No doubt proteins are complex. Most are "large" and full of interdependent branches, pockets and bends in their final folded structure.
This complexity frustrates biochemists and protein engineers seeking to understand protein structure and function in order to reproduce or create new uses for these natural molecules to fight diseases or for use in industry.
Using design and engineering principles learned from nature, a team of biochemists from the University of Pennsylvania School of Medicine have built - from scratch - a completely new type of protein. This protein can transport oxygen, akin to human neuroglobin, a molecule that carries oxygen in the brain and peripheral nervous system. Some day this approach could be used to make artificial blood for use on the battle field or by emergency-care professionals. Their findings appear in the most recent issue of Nature .
"This is quite a different way of making novel proteins than the rest of the world," says senior author P. Leslie Dutton, PhD, Eldridge Reeves Johnson Professor of Biochemistry and Biophysics. "We've created an unusually simple and relatively small protein that has a function, which is to carry oxygen.

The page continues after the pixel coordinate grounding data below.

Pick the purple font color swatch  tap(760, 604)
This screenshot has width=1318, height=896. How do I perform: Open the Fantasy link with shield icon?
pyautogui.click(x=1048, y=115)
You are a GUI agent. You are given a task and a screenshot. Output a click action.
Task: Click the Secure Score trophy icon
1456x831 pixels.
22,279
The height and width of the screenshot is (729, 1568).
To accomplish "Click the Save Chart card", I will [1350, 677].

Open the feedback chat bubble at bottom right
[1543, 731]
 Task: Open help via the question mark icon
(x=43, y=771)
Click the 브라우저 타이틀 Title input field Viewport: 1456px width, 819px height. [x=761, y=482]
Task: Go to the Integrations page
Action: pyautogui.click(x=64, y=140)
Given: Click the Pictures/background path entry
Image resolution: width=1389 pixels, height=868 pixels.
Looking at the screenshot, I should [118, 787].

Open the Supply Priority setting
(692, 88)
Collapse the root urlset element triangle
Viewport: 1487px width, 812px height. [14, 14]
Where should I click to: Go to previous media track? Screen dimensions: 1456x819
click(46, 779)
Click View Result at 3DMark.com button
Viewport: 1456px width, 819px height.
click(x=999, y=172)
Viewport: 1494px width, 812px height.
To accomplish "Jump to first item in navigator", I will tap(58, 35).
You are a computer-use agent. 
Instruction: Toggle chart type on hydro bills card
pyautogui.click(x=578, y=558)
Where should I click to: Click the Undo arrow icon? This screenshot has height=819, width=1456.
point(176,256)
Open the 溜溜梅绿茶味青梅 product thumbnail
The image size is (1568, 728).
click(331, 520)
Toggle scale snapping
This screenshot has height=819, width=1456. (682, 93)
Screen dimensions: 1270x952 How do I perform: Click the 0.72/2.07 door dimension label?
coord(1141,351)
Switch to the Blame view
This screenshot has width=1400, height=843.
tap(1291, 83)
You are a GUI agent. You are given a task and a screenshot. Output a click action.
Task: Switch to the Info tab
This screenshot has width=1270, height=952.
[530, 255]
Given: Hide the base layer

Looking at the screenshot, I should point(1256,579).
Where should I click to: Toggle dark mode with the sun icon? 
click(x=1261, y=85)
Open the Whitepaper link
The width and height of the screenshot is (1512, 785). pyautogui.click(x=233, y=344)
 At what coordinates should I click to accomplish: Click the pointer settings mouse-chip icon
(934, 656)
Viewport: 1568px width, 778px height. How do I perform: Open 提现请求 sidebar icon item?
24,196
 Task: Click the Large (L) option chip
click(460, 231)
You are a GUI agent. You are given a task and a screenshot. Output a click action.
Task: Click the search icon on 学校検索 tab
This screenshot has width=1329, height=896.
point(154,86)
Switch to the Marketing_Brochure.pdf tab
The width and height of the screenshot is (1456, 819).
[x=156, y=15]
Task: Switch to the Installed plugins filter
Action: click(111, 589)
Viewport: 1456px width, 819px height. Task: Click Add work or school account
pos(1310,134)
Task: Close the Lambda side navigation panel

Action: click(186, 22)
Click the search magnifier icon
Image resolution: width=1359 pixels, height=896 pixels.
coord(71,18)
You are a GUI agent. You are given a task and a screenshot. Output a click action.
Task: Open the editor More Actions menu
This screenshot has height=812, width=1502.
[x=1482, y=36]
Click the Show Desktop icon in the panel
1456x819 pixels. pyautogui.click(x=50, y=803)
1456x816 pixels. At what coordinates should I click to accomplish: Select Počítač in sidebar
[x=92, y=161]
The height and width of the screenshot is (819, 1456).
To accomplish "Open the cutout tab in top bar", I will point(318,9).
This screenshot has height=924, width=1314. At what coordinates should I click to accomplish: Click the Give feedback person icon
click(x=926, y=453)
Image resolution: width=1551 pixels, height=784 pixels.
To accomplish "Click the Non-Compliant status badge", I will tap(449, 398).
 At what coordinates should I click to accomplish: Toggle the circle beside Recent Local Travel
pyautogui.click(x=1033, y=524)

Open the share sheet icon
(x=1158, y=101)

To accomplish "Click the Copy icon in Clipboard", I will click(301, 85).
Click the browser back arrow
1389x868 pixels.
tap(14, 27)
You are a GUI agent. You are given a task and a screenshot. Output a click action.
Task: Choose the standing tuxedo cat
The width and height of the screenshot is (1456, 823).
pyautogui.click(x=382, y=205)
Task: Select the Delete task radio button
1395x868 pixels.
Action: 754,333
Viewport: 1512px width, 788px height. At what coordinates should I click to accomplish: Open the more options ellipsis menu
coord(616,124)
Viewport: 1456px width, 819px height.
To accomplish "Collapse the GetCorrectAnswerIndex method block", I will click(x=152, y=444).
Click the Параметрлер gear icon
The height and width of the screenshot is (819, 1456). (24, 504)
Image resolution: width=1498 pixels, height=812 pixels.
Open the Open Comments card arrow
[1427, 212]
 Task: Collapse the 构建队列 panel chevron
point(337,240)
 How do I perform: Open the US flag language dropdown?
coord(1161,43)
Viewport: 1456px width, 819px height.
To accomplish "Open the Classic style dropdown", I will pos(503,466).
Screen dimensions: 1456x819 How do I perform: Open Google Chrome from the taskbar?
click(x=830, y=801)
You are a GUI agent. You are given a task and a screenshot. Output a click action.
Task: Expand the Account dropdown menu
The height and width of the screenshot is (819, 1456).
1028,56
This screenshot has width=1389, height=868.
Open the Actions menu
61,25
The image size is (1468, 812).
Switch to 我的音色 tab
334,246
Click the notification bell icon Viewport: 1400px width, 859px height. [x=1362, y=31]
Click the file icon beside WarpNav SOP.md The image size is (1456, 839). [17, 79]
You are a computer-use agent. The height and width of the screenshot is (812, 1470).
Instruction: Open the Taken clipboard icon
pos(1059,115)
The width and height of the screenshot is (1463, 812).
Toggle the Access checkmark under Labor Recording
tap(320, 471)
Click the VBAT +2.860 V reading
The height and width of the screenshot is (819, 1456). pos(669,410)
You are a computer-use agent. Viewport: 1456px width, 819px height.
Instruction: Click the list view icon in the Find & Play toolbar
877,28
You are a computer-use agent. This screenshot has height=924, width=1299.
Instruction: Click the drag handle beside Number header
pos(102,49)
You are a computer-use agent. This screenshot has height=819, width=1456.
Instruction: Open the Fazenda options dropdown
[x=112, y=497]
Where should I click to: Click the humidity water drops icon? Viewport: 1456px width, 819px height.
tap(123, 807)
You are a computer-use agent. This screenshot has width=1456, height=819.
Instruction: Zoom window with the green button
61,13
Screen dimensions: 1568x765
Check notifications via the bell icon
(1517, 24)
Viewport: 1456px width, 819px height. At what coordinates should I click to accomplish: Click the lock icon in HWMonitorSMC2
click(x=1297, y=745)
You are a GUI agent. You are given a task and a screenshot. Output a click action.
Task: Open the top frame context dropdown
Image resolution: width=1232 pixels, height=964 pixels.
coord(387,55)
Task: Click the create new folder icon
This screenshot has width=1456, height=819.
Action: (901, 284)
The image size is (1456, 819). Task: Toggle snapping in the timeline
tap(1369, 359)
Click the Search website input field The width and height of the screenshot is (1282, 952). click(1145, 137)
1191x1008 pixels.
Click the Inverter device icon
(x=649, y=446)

No one else has ever done this before."
"Our aim is to design new proteins from principles we discover studying natural proteins," explains co-author Christopher C. Moser, PhD, Associate Director of the Johnson Foundation at Penn. "For example, we found that natural proteins are complex and fragile and when we make new proteins we want them to be simple and robust. That's why we're not re-engineering a natural protein, but making one from scratch."
Currently, protein engineers take an existing biochemical scaffold from nature and tweak it a bit structurally to make it do something else. "This research demonstrates how we used a set of simple design principles, which challenge the kind of approaches that have been used to date in reproducing natural protein functions," says Dutton.
The natural design of proteins ultimately lies in their underlying sequence of amino acids, organic compounds that link together to make proteins. In living organisms, this sequence is dictated by the genetic information carried in DNA within chromosomes. This information is then encoded in messenger RNA, which is transcribed from DNA in the nucleus of the cell. The sequence of amino acids for a particular protein is determined by the sequence of nucleotides in messenger RNA. It is the order of the amino acids and the chemical bonds between them that establish how a protein folds into its final shape.